The probing completed, I waited the interim days while the mysteries of the blood work were performed and wondered with increasing paranoia what unforeseen illness lurked in my veins. In past iterations of this routine, it's come up that I have off-the-charts cholesterol levels for my age, as well as peculiarly high counts of a liver enzyme called bilirubin. The cholesterol at least proved a red herring caused by my failing to fast by dint of a cream-cheese bagel in the run-up to my blood sampling. The bilirubin bit is a genetic gift from my lineage called 'Gilbert's (jheel-BAYR) Snydrome' which is largely asymptomatic, save for the occasional bout of jaundice. So if I ever seem a little yellow that's probably why.
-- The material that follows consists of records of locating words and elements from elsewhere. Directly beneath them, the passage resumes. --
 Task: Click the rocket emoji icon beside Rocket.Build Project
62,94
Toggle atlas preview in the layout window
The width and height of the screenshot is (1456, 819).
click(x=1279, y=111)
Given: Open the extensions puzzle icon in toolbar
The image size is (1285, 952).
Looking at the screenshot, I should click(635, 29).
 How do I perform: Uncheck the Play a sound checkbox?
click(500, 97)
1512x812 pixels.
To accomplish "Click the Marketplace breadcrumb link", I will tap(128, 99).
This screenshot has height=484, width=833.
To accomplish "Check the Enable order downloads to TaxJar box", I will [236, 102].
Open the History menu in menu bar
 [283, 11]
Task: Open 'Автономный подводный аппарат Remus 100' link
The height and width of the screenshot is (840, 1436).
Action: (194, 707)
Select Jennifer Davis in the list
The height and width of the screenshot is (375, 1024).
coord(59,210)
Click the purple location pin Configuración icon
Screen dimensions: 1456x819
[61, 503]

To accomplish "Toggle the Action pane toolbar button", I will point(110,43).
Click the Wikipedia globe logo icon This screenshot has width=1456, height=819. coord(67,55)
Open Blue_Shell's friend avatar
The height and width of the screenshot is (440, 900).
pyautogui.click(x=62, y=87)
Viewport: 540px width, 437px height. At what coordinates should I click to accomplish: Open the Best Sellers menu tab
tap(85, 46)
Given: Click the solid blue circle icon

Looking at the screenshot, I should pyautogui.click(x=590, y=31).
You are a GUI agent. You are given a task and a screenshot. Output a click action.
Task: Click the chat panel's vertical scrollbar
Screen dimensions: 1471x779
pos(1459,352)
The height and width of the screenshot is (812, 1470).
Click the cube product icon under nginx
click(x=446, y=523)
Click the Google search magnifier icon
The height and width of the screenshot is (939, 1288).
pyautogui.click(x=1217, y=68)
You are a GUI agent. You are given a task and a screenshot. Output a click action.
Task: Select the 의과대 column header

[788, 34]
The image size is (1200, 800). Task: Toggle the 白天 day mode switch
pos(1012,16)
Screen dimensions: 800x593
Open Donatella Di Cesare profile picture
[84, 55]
This time around it turns out I've come down with a case of vitamin D deficiency thanks mostly to a dogmatic adherence to the ritual of sunscreen, which blocks the carcinogenic Ultraviolet B rays from the sun that are needed for synthesis of vitamin D in the skin. Sunscreen usage is so pervasive, according to Dr. Dhond, that almost 50% of adults are borderline/outright vitamin D deficient. The collective plight is not helped by the fact that nobody over the age of 12 drinks much milk.

So, what's my risk? I'm too old for rickets, but not too young to start worrying about osteoporosis or the detrimental, yet poorly understood, effects that vitamin D deficiency may have on my immune system. Not leaving a thing to chance, I suggested that I just start getting sunburns again but this didn't amuse Dr. Dhond. 
He says I need supplementary vitamin D in pill form or before long I'll be as brittle as a gingerbread man.


  1. sounds like you need a trip to maui

  2. There's a fair amount about the importance of Vitamin D in cancer prevention, depression, athletic performance, osteoporosis, and a host of other health issues.
    The wikipedia entry on Vitamin D is pretty thorough, as was the Mayo Clinic’s information, and the NYTimes’ excellent Well Blog had a post in late September which featured many helpful comments from doctors who treat low vitamin D levels (and a variety of other vitamin D enthusiasts). The chief concern in supplementation is overdoing it, since fat soluble vitamins like vitamin D can be toxic if levels are too high. There's a fair amount of evidence that it would be hard to make yourself toxic. Most toxicities occur when people ingest >40,000 IU/day and the human body naturally makes up to a maximum of 10,000 IU/day. While the current maximum RDI is 2,000 IU, that guideline is apparently up for revision in 2010 and expected to be lifted to 10,000 IU.
    I decided to take 5000 IU/day. One point of advice that I found particularly helpful is that once you’ve supplemented for 8 weeks you should be retested and adjust as needed – pretty logical. The target level is 50-80 ng/mL.

    If you live anywhere except New York state you can order a home-testing kit for $65.

  3. Thanks, I think I'll take the trip to Maui.